Un destino che ha compromesso per i decenni a venire non solo la vocazione alla difesa orgogliosa dei propri confini territoriali, ma la stessa idea di nazione, come Ernesto Galli della Loggia spiega nel bel saggio “La Morte della Patria”: quale principio fondante una comunità nazionale, ma anche come valore di riferimento per le famiglie politiche di una moderna democrazia. Tutti percorsi utili a capire che, in fondo, in cinquant’anni di storia repubblicana, Italia-Germania non è stata sempre e solo una semifinale di coppa del mondo. Ma soprattutto il riferimento non è banale se si pensa quanto, e soprattutto perché, in questi giorni si è tanto parlato di Germania.

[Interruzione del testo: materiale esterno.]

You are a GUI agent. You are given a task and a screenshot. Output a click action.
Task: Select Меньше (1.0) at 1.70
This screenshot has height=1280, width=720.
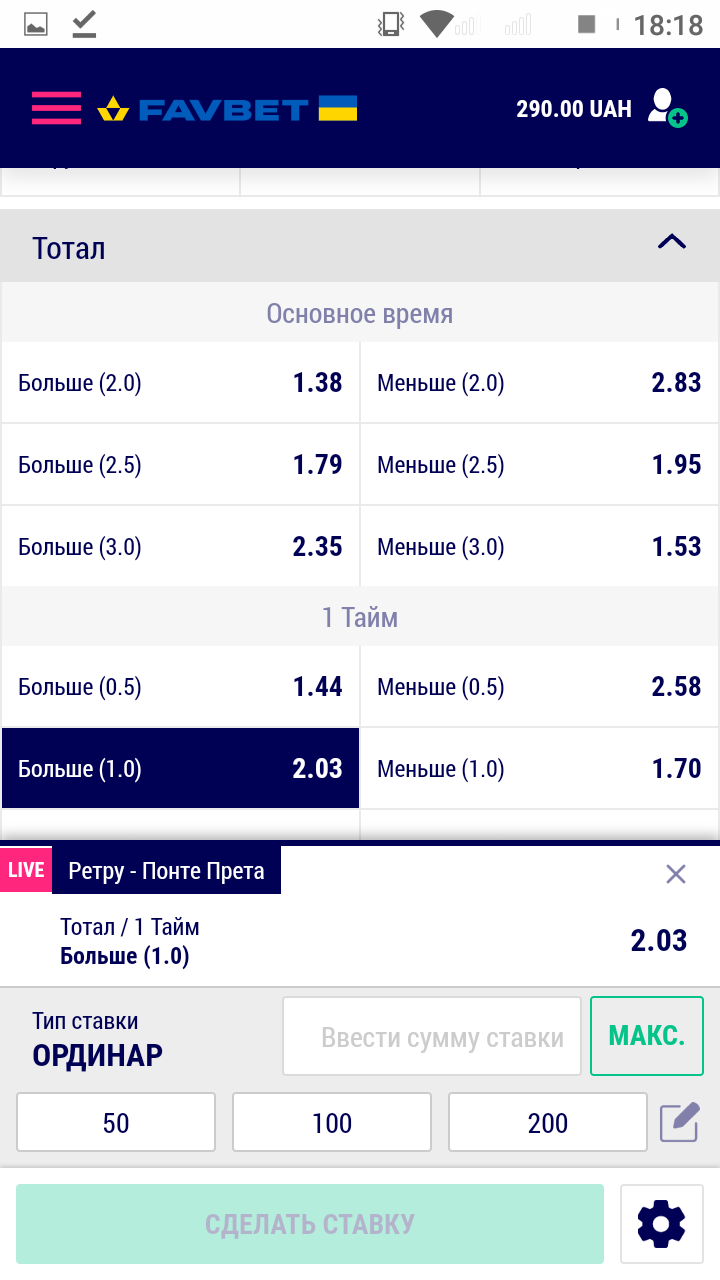[539, 768]
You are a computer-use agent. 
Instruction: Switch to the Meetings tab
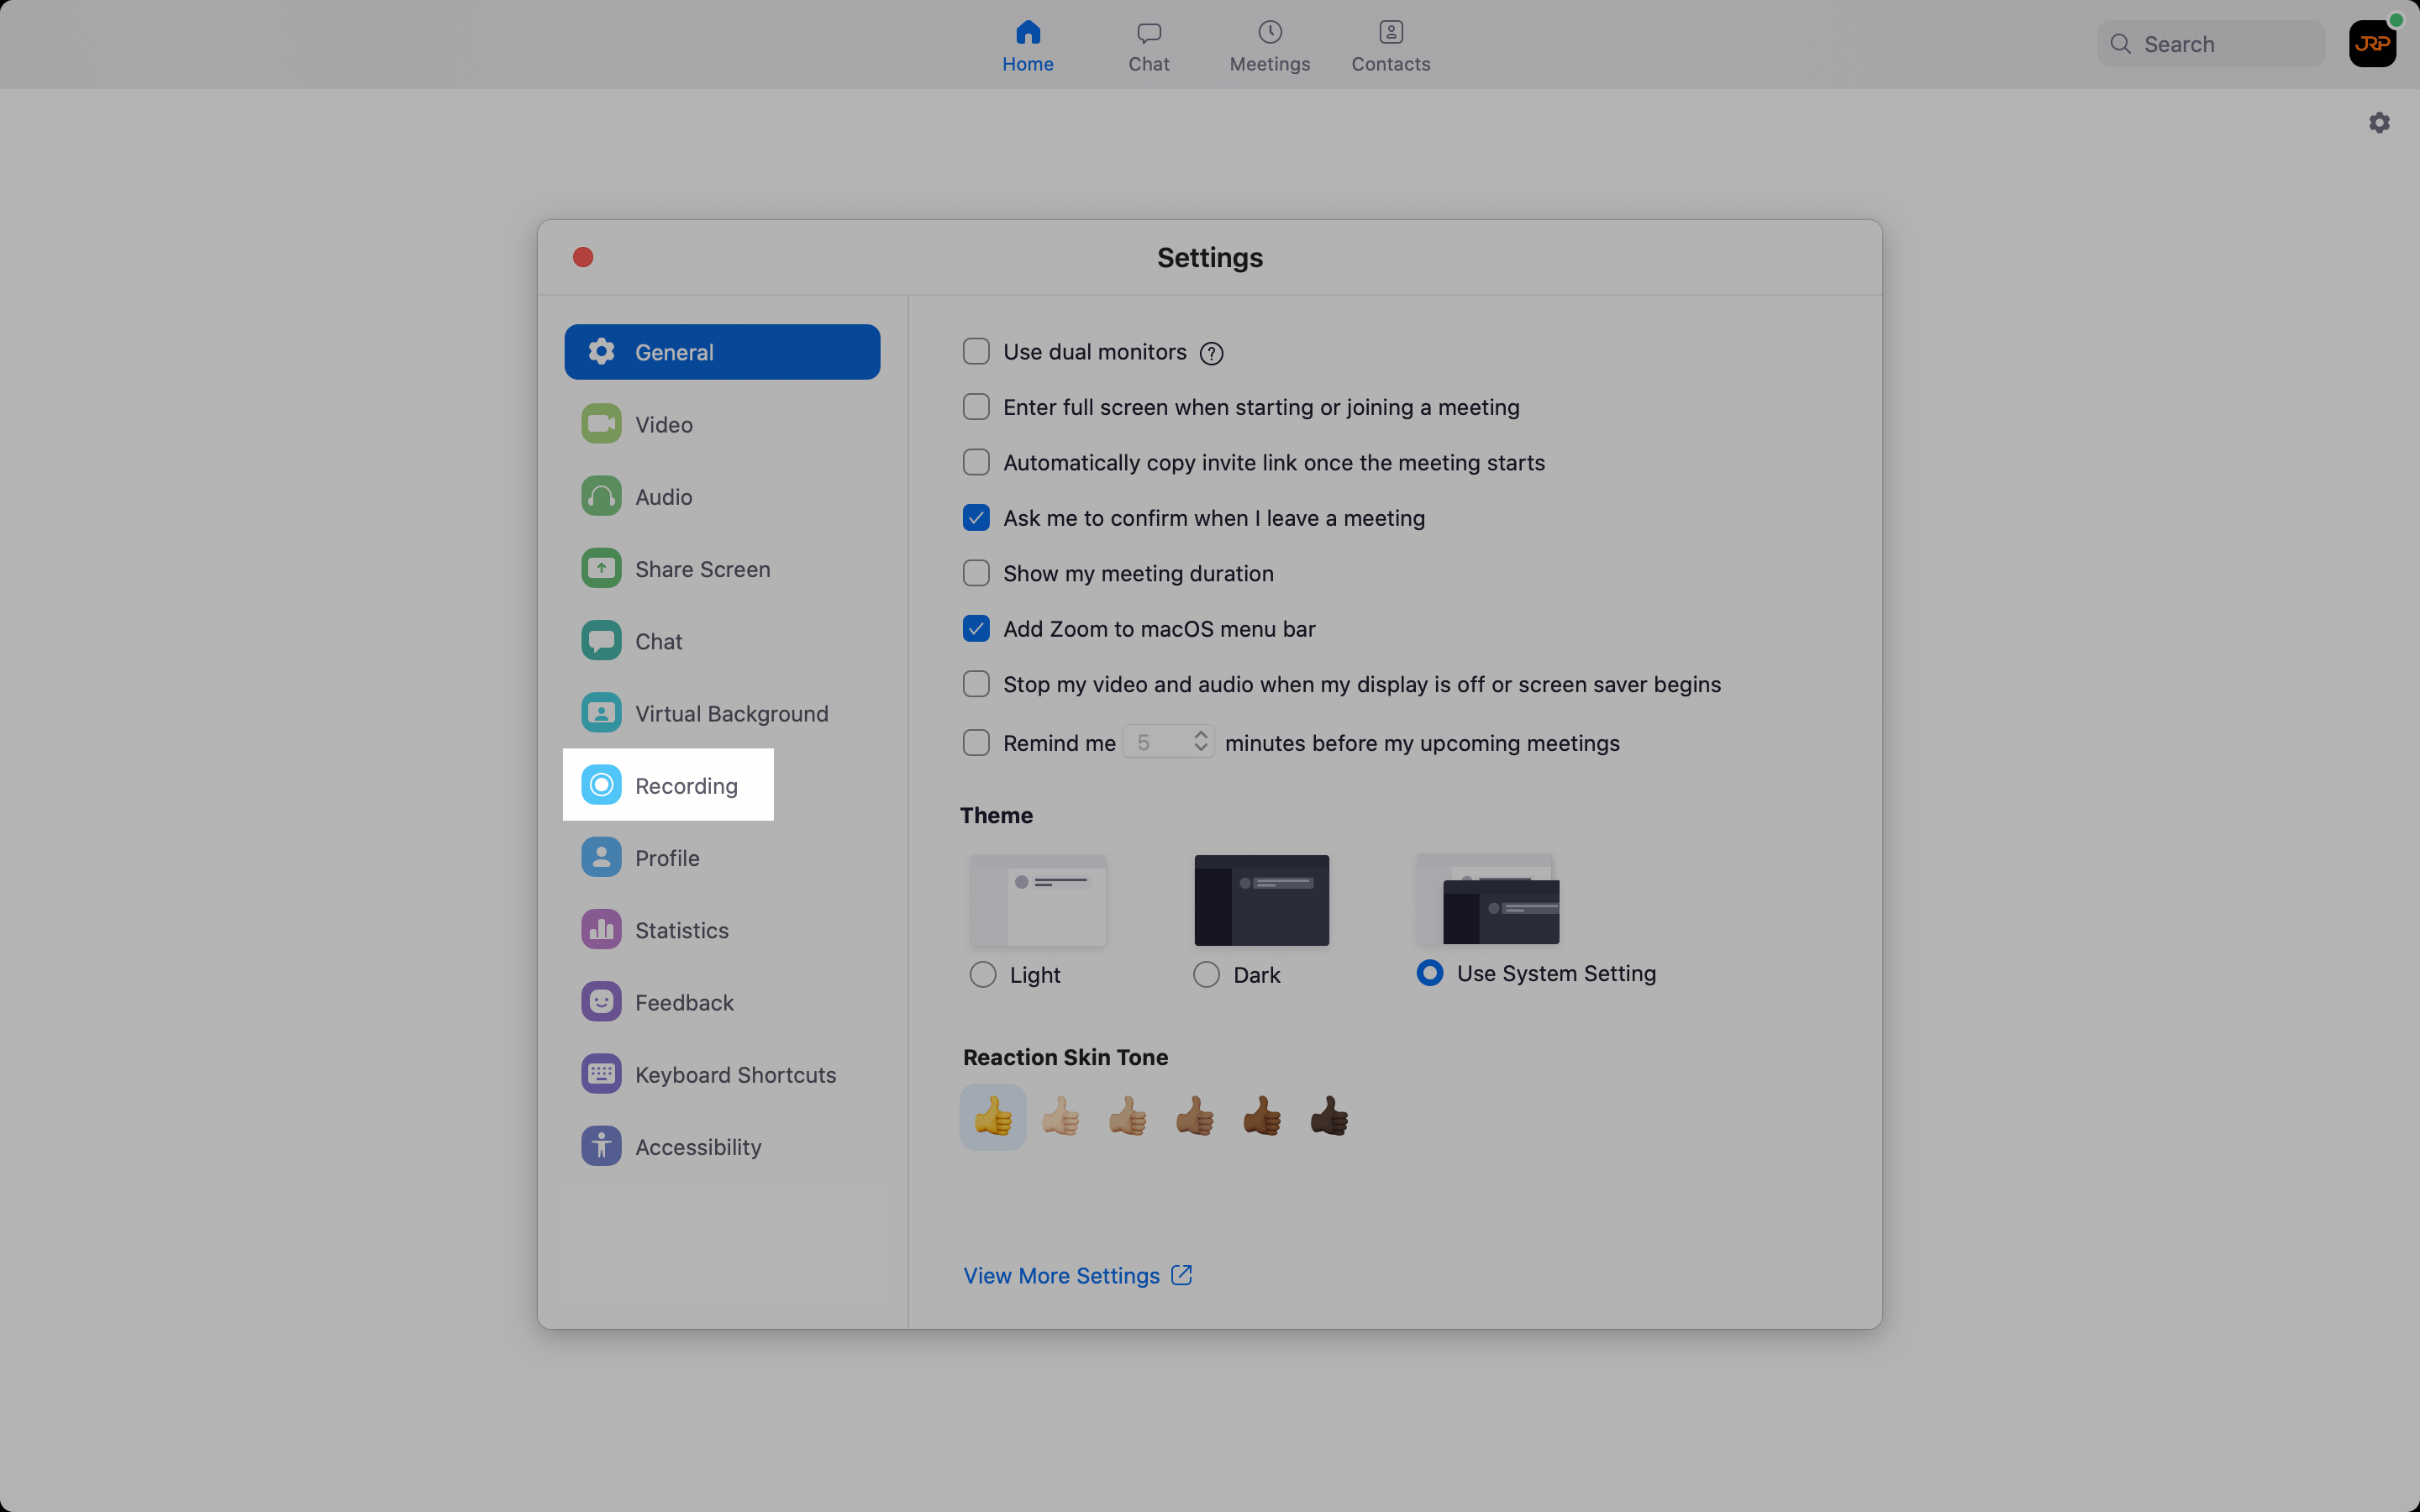click(1268, 44)
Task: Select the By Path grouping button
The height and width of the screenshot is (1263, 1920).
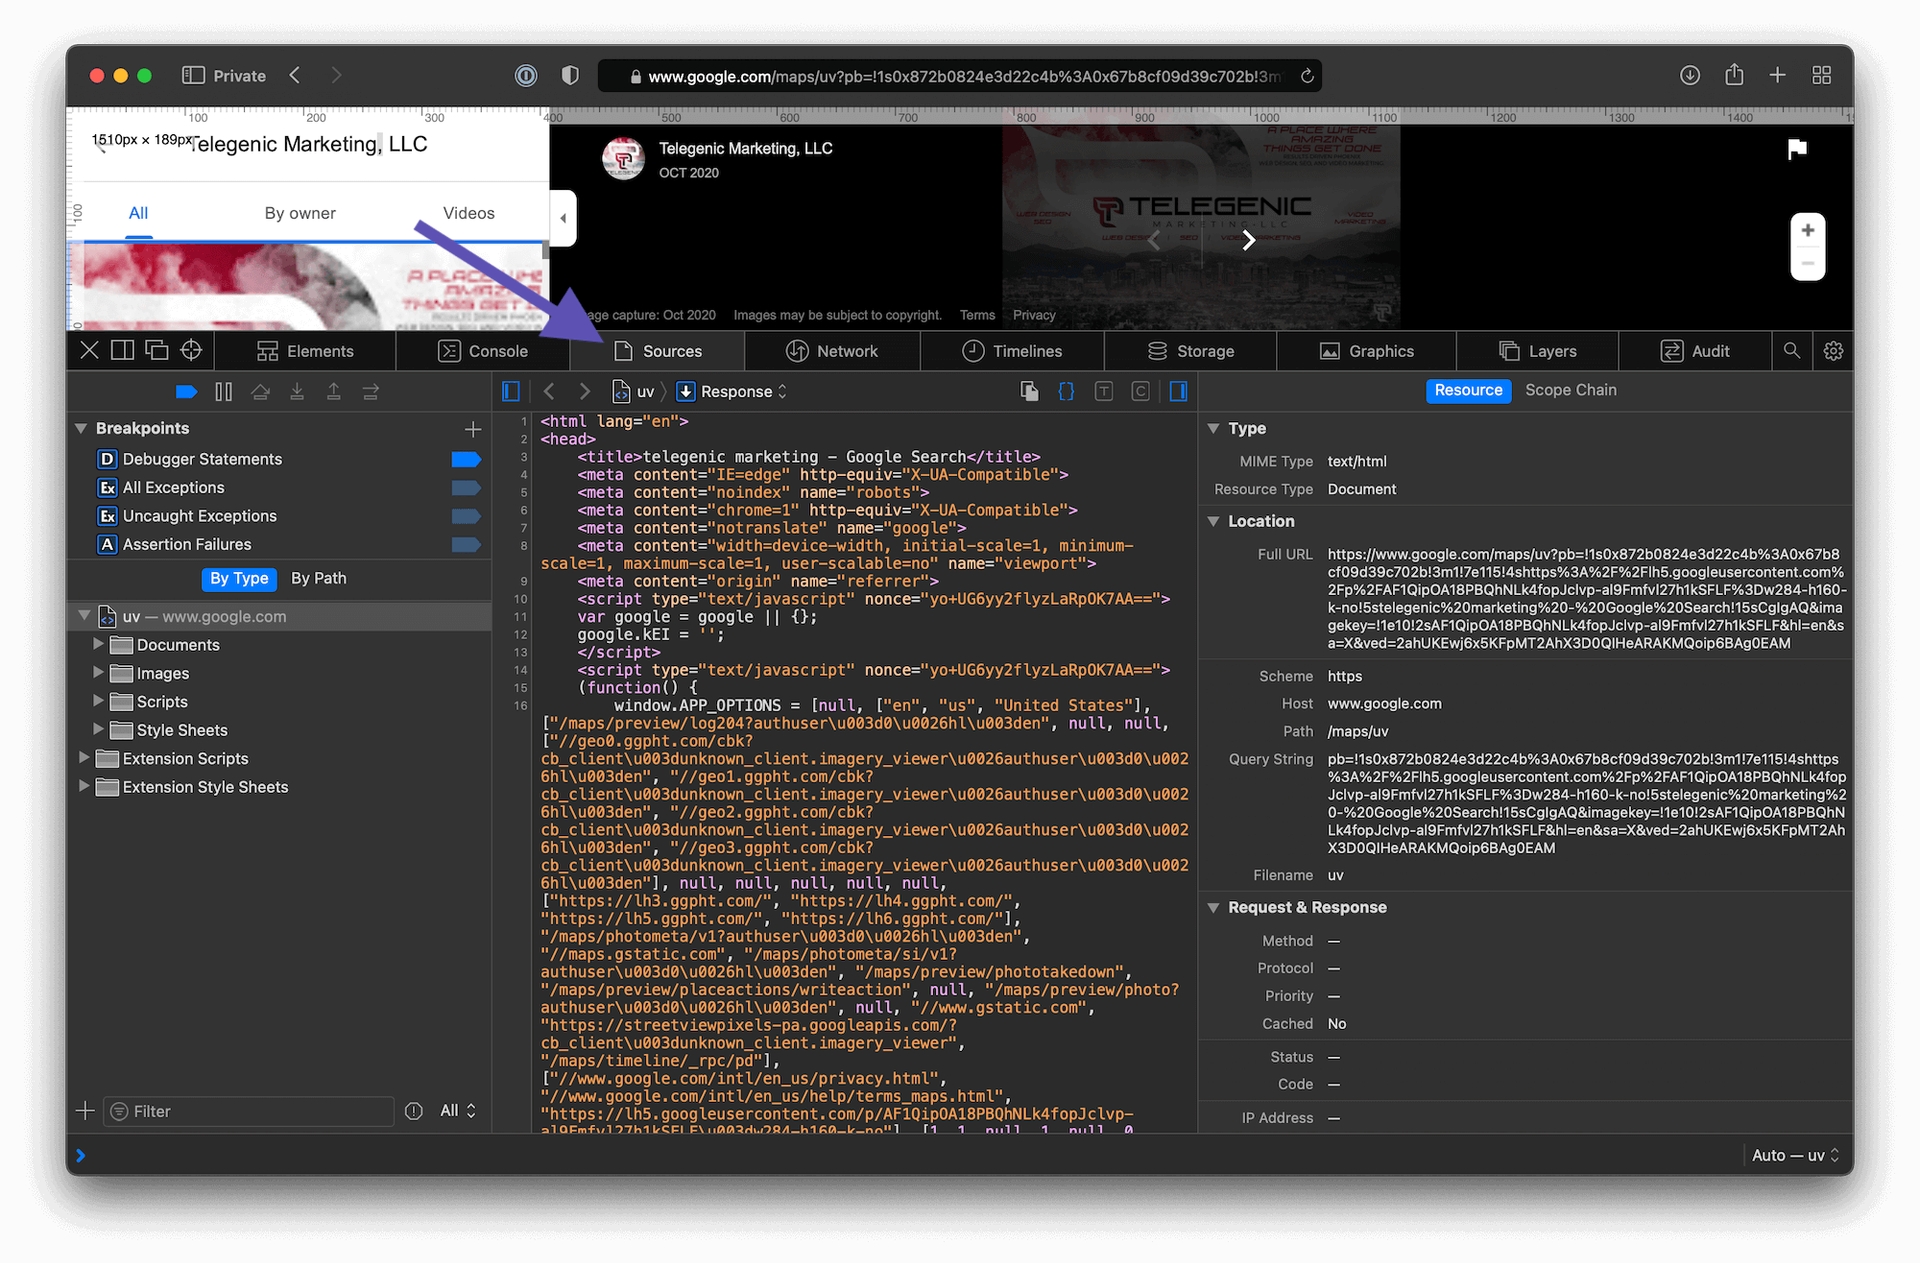Action: (318, 578)
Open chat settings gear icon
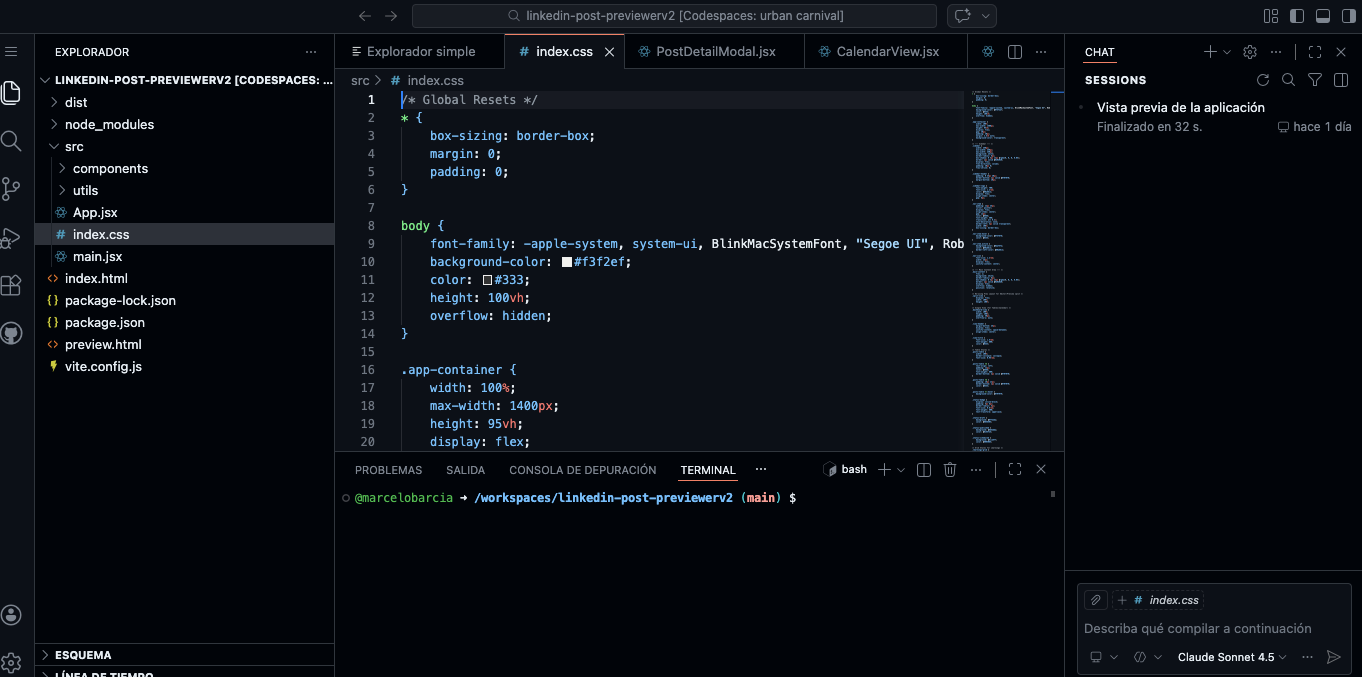 pos(1250,52)
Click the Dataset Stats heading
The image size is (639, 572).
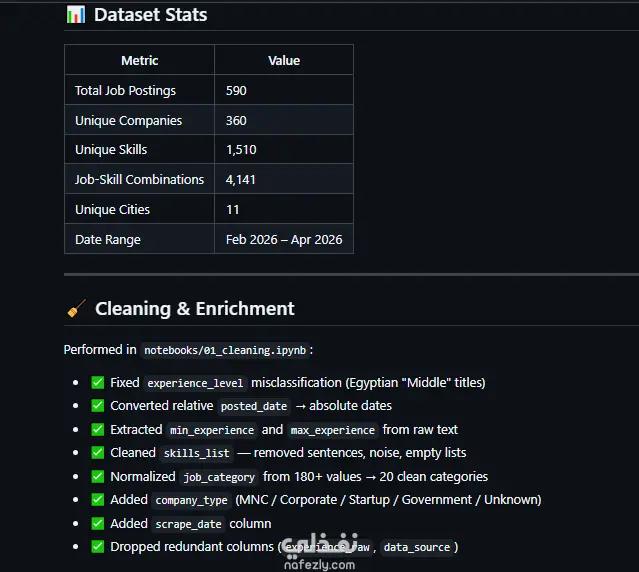coord(150,15)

Intendiamoci, scoprirsi germanofili non è l’hobby del momento. La stessa recente visita a Roma del cancelliere tedesco Angela Merkel, malgrado si tratti di una consueta visita di Stato, non ha propriamente i risvolti di una gita di piacere. La realtà è che, fino a qualche anno fa, la Germania sembrava vivere un declino in parte parallelo a quello nostrano. Non solo. In quasi tutte le sfide che la globalizzazione dei mercati sta ponendo sul tavolo dei sistemi politici, in termini di governance dell’economia e di riduzione dei centri decisionali, i tedeschi hanno dimostrato di saper arrivare sempre un attimo prima degli altri. E, ahimè, addirittura settimane e mesi prima dell’Italia. Dal lancio della famigerata (da noi) Grosse Koalition, i cugini tedeschi hanno innescato la marcia giusta grazie al pragmatismo di Angela Merkel: in un anno e mezzo le pensioni, “alleggerimento” del welfare e un ferreo controllo dei conti pubblici. Anzi, più che ferreo, bisognerebbe dire tedesco. E ancora, in questi giorni è arrivata, da Berlino, la lezione europea. Quella che la Merkel ci ha dato restituendo alla firma dei Trattati di Roma il fascino e il ruolo che meritano, e dimostrando di non aver spostato di un millimetro il suo europeismo.

Ora: non c’è nulla di nuovo, visto dal loro punto di vista, nella coabitazione fra socialdemocratici e democristiani in caso di pareggio elettorale. Specie se a chiedere uno sforzo per il contenimento della conflittualità è il bene del Paese. Questo, se da loro è collaborare nel nome dell’interesse generale, da noi è inciuismo. E fra il bene del Paese, all’interno di quella comunità politica, che pure ha una dialettica interna spesso accesa e conflittuale, c’è anche una forte convinzione europeismo. Condivisa, sentita e rilanciata. Il concetto, se si vuole, è quello del “right or wrong, it’s my country”. Inglesissimo si, ma buono da riiclare. A Berlino lo sanno e agiscono di conseguenza. In Italia, a stento si trova qualcuno che dia il buon esempio. E si che di europeismo si vive da tempo. Allora se ai cugini tedeschi ci accomuna un passato, remoto e non, per il futuro non sarebbe male tenersi in contatto.